A *data source* name must adhere to the standard
[naming criteria](/content/concepts/tables#table-naming-criteria).  Each *data source*
exists within a [schema](/content/concepts/schemas) and follows the standard
[name resolution rules](/content/concepts/tables#table-name-resolution) for *tables*.

The following *data source* providers are supported:

* Azure *(Microsoft blob storage)*

* GCS *(Google Cloud Storage)*

* HDFS *(Apache Hadoop Distributed File System)*

* JDBC *(Java Database Connectivity, using a user-supplied driver or one of the*
  *drivers on the [supported list](/content/concepts/jdbc_drivers))*

* Kafka *(streaming feed)*

  * *Apache*
  * *Confluent*

* S3 *(Amazon S3 Bucket)*

<Info>
  The following default hosts are used for Azure, GCS, & S3, but can be
  overridden in the `location` parameter:

  * Azure:  `<service_account_name>.blob.core.windows.net`
  * GCS:    `storage.googleapis.com`
  * S3:     `<region>.amazonaws.com`
</Info>

*Data sources* perform no function by themselves, but act as proxies for
accessing external data when referenced in certain database operations.  The
following can make use of *data sources*:

* [External tables](/content/concepts/external_tables)
  (see also the [CREATE EXTERNAL TABLE](/content/sql/ddl#sql-create-ext-table) command in SQL)
* [Insert records (from files) API calls](/content/api/rest/insert_records_fromfiles_rest)
  (see also the [LOAD DATA](/content/sql/load#sql-load-file-server) command in SQL)

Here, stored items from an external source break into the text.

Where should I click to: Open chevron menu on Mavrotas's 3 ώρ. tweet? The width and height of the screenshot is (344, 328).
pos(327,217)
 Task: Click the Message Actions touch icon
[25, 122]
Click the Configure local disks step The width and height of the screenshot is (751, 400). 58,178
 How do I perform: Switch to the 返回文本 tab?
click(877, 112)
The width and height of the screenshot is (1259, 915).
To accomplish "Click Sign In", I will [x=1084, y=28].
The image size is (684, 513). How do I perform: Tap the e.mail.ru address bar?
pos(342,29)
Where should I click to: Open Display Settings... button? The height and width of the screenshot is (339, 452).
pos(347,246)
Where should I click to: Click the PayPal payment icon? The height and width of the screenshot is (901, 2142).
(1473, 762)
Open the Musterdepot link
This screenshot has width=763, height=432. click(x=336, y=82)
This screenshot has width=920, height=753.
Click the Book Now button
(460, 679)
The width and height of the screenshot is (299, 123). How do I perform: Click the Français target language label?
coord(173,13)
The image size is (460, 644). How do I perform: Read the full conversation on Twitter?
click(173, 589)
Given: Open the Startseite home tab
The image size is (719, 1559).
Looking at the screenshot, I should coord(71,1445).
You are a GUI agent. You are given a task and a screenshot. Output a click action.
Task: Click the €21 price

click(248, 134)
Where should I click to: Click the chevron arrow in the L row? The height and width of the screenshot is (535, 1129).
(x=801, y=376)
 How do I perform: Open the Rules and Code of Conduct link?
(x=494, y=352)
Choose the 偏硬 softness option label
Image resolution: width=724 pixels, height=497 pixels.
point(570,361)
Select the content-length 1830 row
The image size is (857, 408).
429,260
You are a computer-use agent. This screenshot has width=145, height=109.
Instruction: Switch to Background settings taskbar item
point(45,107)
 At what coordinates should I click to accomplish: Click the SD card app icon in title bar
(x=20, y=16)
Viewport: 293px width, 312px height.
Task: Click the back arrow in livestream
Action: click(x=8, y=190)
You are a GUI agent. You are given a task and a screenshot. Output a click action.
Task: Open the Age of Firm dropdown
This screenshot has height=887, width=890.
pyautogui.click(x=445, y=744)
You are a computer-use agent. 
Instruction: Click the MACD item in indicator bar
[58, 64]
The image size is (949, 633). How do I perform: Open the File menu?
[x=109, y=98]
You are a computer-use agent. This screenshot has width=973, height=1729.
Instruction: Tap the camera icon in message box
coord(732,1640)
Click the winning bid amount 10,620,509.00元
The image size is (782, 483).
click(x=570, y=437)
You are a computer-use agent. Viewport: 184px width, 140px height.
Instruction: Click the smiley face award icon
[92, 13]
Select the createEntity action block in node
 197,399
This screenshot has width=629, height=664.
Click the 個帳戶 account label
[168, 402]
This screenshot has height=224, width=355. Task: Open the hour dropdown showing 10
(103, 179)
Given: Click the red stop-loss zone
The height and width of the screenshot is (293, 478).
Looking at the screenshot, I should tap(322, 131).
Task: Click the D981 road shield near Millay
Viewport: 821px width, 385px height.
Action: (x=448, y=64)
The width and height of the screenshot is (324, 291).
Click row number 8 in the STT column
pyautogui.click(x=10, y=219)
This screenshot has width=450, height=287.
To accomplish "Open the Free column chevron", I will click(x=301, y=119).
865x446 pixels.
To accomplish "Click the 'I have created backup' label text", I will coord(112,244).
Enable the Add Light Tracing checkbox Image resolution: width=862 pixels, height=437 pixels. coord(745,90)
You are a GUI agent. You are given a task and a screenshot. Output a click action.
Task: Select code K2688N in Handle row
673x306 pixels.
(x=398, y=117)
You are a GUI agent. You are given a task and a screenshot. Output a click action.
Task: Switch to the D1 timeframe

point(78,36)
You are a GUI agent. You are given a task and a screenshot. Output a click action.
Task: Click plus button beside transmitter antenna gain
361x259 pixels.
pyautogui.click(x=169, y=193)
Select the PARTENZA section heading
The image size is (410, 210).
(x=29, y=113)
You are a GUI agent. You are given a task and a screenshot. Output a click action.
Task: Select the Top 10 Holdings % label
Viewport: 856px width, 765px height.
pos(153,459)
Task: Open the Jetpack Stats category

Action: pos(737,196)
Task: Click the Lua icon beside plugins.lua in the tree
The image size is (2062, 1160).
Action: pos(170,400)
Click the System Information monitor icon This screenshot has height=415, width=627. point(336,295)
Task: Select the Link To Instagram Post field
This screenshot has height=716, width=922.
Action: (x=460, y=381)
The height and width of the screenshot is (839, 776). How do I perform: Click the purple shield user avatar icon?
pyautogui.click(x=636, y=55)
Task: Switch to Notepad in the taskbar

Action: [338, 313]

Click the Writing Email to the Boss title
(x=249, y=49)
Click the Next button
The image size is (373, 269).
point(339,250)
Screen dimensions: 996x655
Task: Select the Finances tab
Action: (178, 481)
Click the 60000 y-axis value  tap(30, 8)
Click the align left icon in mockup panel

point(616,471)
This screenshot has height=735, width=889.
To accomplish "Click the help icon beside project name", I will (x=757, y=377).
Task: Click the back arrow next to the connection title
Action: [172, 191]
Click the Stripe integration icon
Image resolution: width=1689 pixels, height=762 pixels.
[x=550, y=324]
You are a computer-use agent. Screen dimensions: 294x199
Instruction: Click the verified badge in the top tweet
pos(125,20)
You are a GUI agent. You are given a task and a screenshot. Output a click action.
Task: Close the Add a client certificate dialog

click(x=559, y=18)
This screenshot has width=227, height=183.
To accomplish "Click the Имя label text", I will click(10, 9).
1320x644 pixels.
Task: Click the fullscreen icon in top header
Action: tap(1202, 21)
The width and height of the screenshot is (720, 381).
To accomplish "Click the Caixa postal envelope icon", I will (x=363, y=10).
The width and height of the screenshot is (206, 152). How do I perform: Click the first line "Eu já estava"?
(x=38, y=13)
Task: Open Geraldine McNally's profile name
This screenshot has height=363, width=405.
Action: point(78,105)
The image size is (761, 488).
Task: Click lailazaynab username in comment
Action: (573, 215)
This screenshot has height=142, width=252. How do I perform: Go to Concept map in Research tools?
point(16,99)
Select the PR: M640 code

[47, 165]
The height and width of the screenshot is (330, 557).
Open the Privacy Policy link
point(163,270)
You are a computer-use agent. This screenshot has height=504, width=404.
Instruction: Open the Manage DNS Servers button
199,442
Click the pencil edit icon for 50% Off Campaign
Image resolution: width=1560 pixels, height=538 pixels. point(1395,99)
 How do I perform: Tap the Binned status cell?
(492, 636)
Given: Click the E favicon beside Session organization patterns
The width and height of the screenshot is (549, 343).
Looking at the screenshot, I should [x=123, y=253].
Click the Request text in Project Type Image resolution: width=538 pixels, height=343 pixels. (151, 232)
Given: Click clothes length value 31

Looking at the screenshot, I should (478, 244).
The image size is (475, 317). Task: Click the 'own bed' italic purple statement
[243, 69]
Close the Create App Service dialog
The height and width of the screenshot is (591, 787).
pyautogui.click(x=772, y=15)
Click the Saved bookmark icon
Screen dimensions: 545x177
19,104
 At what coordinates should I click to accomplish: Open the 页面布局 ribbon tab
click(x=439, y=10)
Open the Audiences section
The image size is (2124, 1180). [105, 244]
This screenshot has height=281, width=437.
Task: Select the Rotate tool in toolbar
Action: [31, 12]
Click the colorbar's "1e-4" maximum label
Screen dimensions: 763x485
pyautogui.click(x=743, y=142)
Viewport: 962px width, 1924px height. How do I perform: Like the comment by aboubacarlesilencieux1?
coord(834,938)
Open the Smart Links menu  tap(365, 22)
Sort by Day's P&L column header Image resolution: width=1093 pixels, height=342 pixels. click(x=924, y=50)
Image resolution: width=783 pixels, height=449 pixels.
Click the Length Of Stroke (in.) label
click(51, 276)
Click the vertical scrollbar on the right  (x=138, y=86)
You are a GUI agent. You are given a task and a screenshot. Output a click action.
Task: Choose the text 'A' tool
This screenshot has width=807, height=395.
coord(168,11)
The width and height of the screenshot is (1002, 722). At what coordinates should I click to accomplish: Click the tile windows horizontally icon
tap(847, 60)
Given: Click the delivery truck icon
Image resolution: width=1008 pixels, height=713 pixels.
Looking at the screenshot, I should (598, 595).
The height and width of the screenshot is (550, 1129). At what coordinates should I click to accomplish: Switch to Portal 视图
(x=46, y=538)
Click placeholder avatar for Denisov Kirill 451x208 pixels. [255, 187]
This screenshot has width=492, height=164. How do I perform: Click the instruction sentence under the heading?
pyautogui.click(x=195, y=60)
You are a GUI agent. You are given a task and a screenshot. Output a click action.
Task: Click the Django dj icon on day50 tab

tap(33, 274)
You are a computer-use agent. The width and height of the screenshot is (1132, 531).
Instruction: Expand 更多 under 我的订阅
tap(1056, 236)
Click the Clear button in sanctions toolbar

Individual files within a *data source* need to be identified when the
*data source* is referenced within these calls.

<Info>
  The *data source* will be validated upon creation, by default, and will
  fail to be created if an authorized connection cannot be established.
</Info>

## Managing Data Sources

A *data source* can be managed using the following API endpoint calls.  For
managing *data sources* in SQL, see [CREATE DATA SOURCE](/content/sql/ddl#sql-create-data-source).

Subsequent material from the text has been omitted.